Present the lines below as a numbered list, omitting any blank lines.

****************

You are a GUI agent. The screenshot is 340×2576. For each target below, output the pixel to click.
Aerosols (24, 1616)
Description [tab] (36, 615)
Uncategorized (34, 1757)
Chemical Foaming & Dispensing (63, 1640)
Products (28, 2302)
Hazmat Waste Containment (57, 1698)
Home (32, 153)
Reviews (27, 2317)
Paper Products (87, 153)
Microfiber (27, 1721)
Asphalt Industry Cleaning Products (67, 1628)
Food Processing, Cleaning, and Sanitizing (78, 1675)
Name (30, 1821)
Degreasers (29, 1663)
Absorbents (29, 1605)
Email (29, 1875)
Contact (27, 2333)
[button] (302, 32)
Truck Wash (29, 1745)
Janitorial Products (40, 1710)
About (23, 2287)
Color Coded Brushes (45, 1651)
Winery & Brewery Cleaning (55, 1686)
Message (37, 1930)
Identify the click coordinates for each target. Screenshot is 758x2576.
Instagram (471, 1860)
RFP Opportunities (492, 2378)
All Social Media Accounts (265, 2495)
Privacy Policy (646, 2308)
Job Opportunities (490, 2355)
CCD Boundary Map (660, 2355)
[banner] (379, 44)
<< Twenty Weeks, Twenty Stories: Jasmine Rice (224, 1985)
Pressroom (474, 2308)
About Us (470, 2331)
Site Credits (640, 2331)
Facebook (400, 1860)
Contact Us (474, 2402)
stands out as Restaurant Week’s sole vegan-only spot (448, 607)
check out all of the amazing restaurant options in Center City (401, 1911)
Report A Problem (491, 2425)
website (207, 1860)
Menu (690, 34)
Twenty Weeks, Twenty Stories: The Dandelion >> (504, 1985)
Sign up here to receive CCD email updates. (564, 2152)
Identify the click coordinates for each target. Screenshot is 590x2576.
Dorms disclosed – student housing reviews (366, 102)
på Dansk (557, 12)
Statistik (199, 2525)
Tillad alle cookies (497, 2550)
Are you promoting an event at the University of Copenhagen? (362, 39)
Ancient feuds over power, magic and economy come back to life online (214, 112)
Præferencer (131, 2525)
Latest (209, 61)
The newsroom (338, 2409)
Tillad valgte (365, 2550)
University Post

****************

» **FULL SOLUTION**
1. You are a GUI agent. The screenshot is 340×2576. For each target below, output the pixel to click.
2. Aerosols (24, 1616)
3. Description [tab] (36, 615)
4. Uncategorized (34, 1757)
5. Chemical Foaming & Dispensing (63, 1640)
6. Products (28, 2302)
7. Hazmat Waste Containment (57, 1698)
8. Home (32, 153)
9. Reviews (27, 2317)
10. Paper Products (87, 153)
11. Microfiber (27, 1721)
12. Asphalt Industry Cleaning Products (67, 1628)
13. Food Processing, Cleaning, and Sanitizing (78, 1675)
14. Name (30, 1821)
15. Degreasers (29, 1663)
16. Absorbents (29, 1605)
17. Email (29, 1875)
18. Contact (27, 2333)
19. [button] (302, 32)
20. Truck Wash (29, 1745)
21. Janitorial Products (40, 1710)
22. About (23, 2287)
23. Color Coded Brushes (45, 1651)
24. Winery & Brewery Cleaning (55, 1686)
25. Message (37, 1930)
26. Identify the click coordinates for each target. Screenshot is 758x2576.
27. Instagram (471, 1860)
28. RFP Opportunities (492, 2378)
29. All Social Media Accounts (265, 2495)
30. Privacy Policy (646, 2308)
31. Job Opportunities (490, 2355)
32. CCD Boundary Map (660, 2355)
33. [banner] (379, 44)
34. << Twenty Weeks, Twenty Stories: Jasmine Rice (224, 1985)
35. Pressroom (474, 2308)
36. About Us (470, 2331)
37. Site Credits (640, 2331)
38. Facebook (400, 1860)
39. Contact Us (474, 2402)
40. stands out as Restaurant Week’s sole vegan-only spot (448, 607)
41. check out all of the amazing restaurant options in Center City (401, 1911)
42. Report A Problem (491, 2425)
43. website (207, 1860)
44. Menu (690, 34)
45. Twenty Weeks, Twenty Stories: The Dandelion >> (504, 1985)
46. Sign up here to receive CCD email updates. (564, 2152)
47. Identify the click coordinates for each target. Screenshot is 590x2576.
48. Dorms disclosed – student housing reviews (366, 102)
49. på Dansk (557, 12)
50. Statistik (199, 2525)
51. Tillad alle cookies (497, 2550)
52. Are you promoting an event at the University of Copenhagen? (362, 39)
53. Ancient feuds over power, magic and economy come back to life online (214, 112)
54. Præferencer (131, 2525)
55. Latest (209, 61)
56. The newsroom (338, 2409)
57. Tillad valgte (365, 2550)
58. University Post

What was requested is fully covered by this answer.